(Entries for finding text and elements)
** begin **

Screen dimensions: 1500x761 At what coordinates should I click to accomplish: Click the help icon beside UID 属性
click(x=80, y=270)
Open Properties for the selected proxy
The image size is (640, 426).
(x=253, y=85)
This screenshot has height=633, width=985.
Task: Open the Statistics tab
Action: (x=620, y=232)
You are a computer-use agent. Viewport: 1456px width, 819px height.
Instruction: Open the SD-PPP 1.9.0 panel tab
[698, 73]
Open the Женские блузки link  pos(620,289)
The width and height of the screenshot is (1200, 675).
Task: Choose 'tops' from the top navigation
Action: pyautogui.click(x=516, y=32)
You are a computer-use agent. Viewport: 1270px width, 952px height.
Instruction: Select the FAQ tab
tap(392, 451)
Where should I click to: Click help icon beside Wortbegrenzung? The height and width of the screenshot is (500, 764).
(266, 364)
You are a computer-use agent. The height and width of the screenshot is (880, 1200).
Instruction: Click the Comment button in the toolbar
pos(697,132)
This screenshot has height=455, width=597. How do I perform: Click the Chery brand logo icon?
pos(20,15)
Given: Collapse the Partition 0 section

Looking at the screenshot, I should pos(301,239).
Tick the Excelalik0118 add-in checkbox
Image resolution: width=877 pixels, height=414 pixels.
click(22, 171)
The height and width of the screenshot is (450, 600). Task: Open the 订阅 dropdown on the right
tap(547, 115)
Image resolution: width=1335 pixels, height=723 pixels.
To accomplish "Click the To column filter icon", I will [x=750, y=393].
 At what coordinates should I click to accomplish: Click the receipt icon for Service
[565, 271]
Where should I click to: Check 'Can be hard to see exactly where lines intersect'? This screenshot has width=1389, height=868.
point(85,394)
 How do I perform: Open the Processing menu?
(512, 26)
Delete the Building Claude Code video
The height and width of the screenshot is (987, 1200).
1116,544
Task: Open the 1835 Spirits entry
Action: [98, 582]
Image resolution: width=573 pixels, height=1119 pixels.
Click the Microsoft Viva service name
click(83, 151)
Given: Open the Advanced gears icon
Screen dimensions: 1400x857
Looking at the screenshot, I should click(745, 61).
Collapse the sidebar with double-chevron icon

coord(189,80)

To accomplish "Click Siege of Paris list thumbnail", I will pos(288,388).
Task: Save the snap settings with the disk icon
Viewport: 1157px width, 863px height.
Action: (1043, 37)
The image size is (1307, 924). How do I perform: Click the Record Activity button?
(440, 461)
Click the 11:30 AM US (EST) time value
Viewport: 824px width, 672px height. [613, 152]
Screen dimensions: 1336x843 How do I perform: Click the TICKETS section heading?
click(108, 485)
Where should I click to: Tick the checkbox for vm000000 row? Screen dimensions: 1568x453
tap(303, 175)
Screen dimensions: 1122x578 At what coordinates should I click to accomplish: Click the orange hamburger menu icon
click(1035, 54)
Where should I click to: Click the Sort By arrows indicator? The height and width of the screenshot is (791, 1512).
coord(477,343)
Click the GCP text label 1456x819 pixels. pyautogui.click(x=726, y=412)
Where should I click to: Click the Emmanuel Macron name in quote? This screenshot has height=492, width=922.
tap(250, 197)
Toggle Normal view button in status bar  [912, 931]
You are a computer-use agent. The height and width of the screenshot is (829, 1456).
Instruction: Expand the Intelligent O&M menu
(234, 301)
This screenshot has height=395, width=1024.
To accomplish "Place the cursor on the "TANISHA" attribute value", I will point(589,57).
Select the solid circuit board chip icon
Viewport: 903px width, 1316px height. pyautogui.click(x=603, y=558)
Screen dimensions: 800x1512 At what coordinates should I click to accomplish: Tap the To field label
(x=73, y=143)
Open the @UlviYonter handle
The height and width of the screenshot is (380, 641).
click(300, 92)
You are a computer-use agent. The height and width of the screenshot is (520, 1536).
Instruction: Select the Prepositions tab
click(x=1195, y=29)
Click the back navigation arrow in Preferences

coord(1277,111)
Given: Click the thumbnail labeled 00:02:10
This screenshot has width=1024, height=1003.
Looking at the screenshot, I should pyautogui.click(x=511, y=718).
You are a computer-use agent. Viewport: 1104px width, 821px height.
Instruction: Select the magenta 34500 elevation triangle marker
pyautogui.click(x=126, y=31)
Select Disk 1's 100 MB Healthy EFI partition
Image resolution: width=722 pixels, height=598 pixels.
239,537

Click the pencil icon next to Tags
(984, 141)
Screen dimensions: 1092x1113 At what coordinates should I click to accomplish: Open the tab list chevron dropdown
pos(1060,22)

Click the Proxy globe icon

** end **

Rewrite all of the material above with "computer-use agent" replaced by "screen-control agent" everywhere it appears, and leave everything else unchanged.

Screen dimensions: 1500x761 At what coordinates should I click to accomplish: Click the help icon beside UID 属性
click(x=80, y=270)
Open Properties for the selected proxy
The image size is (640, 426).
(x=253, y=85)
This screenshot has height=633, width=985.
Task: Open the Statistics tab
Action: (x=620, y=232)
You are a screen-control agent. Viewport: 1456px width, 819px height.
Instruction: Open the SD-PPP 1.9.0 panel tab
[698, 73]
Open the Женские блузки link  pos(620,289)
The width and height of the screenshot is (1200, 675).
Task: Choose 'tops' from the top navigation
Action: pyautogui.click(x=516, y=32)
You are a screen-control agent. Viewport: 1270px width, 952px height.
Instruction: Select the FAQ tab
tap(392, 451)
Where should I click to: Click help icon beside Wortbegrenzung? The height and width of the screenshot is (500, 764).
(266, 364)
You are a screen-control agent. The height and width of the screenshot is (880, 1200).
Instruction: Click the Comment button in the toolbar
pos(697,132)
This screenshot has height=455, width=597. How do I perform: Click the Chery brand logo icon?
pos(20,15)
Given: Collapse the Partition 0 section

Looking at the screenshot, I should pos(301,239).
Tick the Excelalik0118 add-in checkbox
Image resolution: width=877 pixels, height=414 pixels.
click(22, 171)
The height and width of the screenshot is (450, 600). Task: Open the 订阅 dropdown on the right
tap(547, 115)
Image resolution: width=1335 pixels, height=723 pixels.
To accomplish "Click the To column filter icon", I will [x=750, y=393].
 At what coordinates should I click to accomplish: Click the receipt icon for Service
[565, 271]
Where should I click to: Check 'Can be hard to see exactly where lines intersect'? This screenshot has width=1389, height=868.
point(85,394)
 How do I perform: Open the Processing menu?
(512, 26)
Delete the Building Claude Code video
The height and width of the screenshot is (987, 1200).
1116,544
Task: Open the 1835 Spirits entry
Action: [98, 582]
Image resolution: width=573 pixels, height=1119 pixels.
Click the Microsoft Viva service name
click(83, 151)
Given: Open the Advanced gears icon
Screen dimensions: 1400x857
Looking at the screenshot, I should click(745, 61).
Collapse the sidebar with double-chevron icon

coord(189,80)

To accomplish "Click Siege of Paris list thumbnail", I will pos(288,388).
Task: Save the snap settings with the disk icon
Viewport: 1157px width, 863px height.
Action: (1043, 37)
The image size is (1307, 924). How do I perform: Click the Record Activity button?
(440, 461)
Click the 11:30 AM US (EST) time value
Viewport: 824px width, 672px height. [613, 152]
Screen dimensions: 1336x843 How do I perform: Click the TICKETS section heading?
click(108, 485)
Where should I click to: Tick the checkbox for vm000000 row? Screen dimensions: 1568x453
tap(303, 175)
Screen dimensions: 1122x578 At what coordinates should I click to accomplish: Click the orange hamburger menu icon
click(1035, 54)
Where should I click to: Click the Sort By arrows indicator? The height and width of the screenshot is (791, 1512).
coord(477,343)
Click the GCP text label 1456x819 pixels. pyautogui.click(x=726, y=412)
Where should I click to: Click the Emmanuel Macron name in quote? This screenshot has height=492, width=922.
tap(250, 197)
Toggle Normal view button in status bar  [912, 931]
You are a screen-control agent. The height and width of the screenshot is (829, 1456).
Instruction: Expand the Intelligent O&M menu
(234, 301)
This screenshot has height=395, width=1024.
To accomplish "Place the cursor on the "TANISHA" attribute value", I will point(589,57).
Select the solid circuit board chip icon
Viewport: 903px width, 1316px height. pyautogui.click(x=603, y=558)
Screen dimensions: 800x1512 At what coordinates should I click to accomplish: Tap the To field label
(x=73, y=143)
Open the @UlviYonter handle
The height and width of the screenshot is (380, 641).
click(300, 92)
You are a screen-control agent. The height and width of the screenshot is (520, 1536).
Instruction: Select the Prepositions tab
click(x=1195, y=29)
Click the back navigation arrow in Preferences

coord(1277,111)
Given: Click the thumbnail labeled 00:02:10
This screenshot has width=1024, height=1003.
Looking at the screenshot, I should pyautogui.click(x=511, y=718).
You are a screen-control agent. Viewport: 1104px width, 821px height.
Instruction: Select the magenta 34500 elevation triangle marker
pyautogui.click(x=126, y=31)
Select Disk 1's 100 MB Healthy EFI partition
Image resolution: width=722 pixels, height=598 pixels.
239,537

Click the pencil icon next to Tags
(984, 141)
Screen dimensions: 1092x1113 At what coordinates should I click to accomplish: Open the tab list chevron dropdown
pos(1060,22)

Click the Proxy globe icon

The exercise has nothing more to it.